Almost 40% of the analysts in the survey said they spent just 10 to 15 minutes on each security alert. The report starts off by explaining that security concerns are only becoming more complex as more people gain access to sophisticated computing.
“When asked what they do if their SOC has too many alerts for analysts to process, 57% of respondents said that their primary approach is to tune specific alerting features or thresholds to reduce alert volume,” they wrote.

“This was the primary approach last year as well, although with 67% using it. While that would seem like good progress, respondents this year also reported they ignore certain categories of alerts (39%); turn off high-volume alerting features (38%); and hire more SOC analysts (38%) – with the latter two categories showing increases over the previous year of 11% and 14% respectively.”

Due to the deluge of alerts, survey respondents now differed on what they considered to be their primary goal. Last year, 70% said “it was analyzing and remediating security threats.”

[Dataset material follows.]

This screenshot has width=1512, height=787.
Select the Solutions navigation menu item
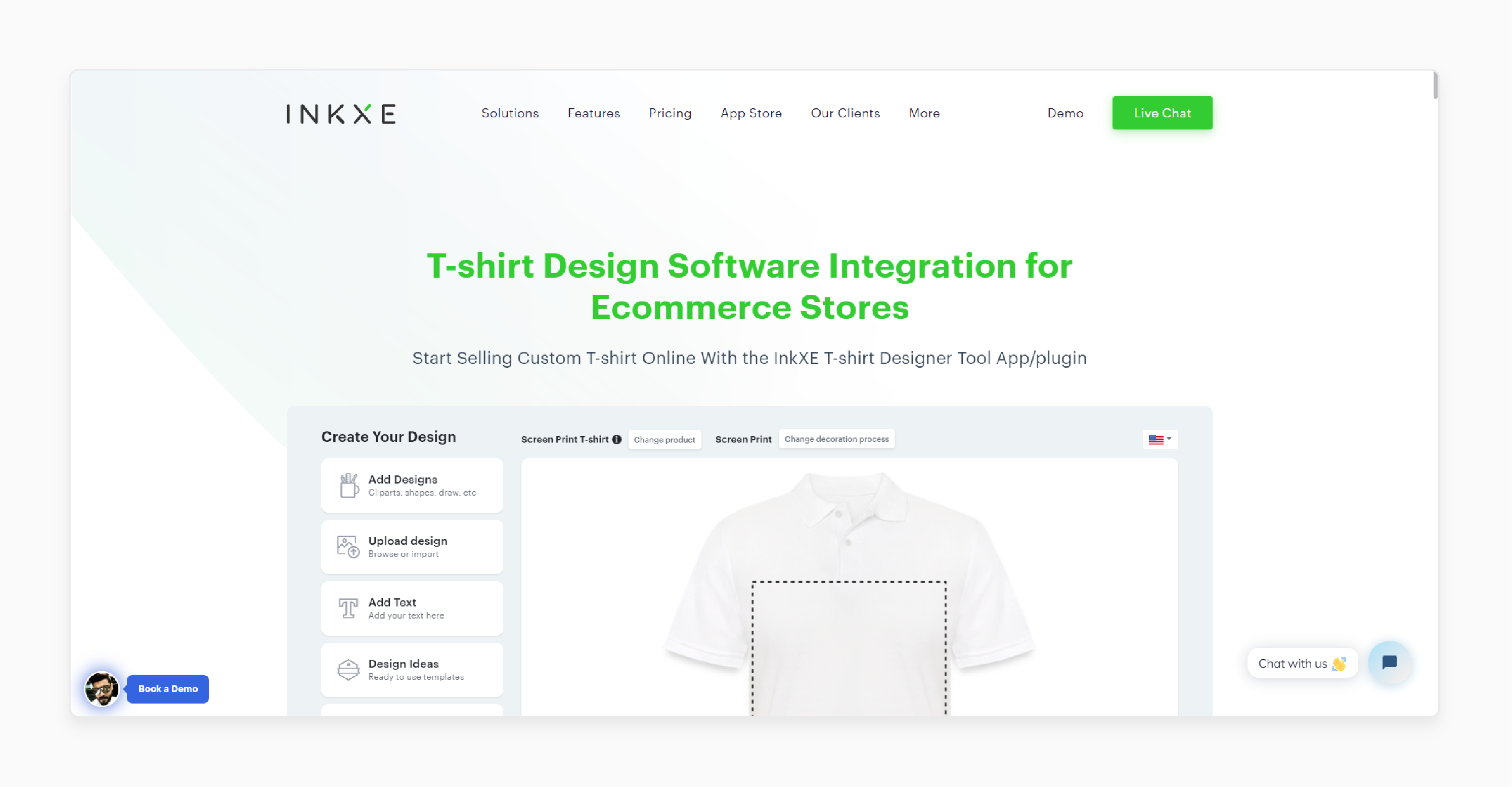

But this year, that number dropped precipitously to 41%, with others saying their job was to simply reduce the amount of time spent investigating each alert or reduce the total number of alerts somehow.

Unfortunately, almost 50% of those surveyed said their companies made it a point to hide security threats from customers or users.

“Based on survey respondents, a clear majority (57%) report they offer limited to absolutely no transparency to their clients,” CriticalStart wrote.

“In these situations, clients who are paying for managed security services only see information relevant to their enterprise security if the MSSP or MDR escalates an incident to them needing further information.”

CriticalStart also found that more than 50% of those surveyed had 20 or fewer hours of training annually. All of these factors fed into a rising turnover rate.

 “The largest pool of respondents (45%) noted they had experienced 10-25% turnover while more than a third (35%) had lost a quarter or more SOC analysts in less than 12 months,” they said.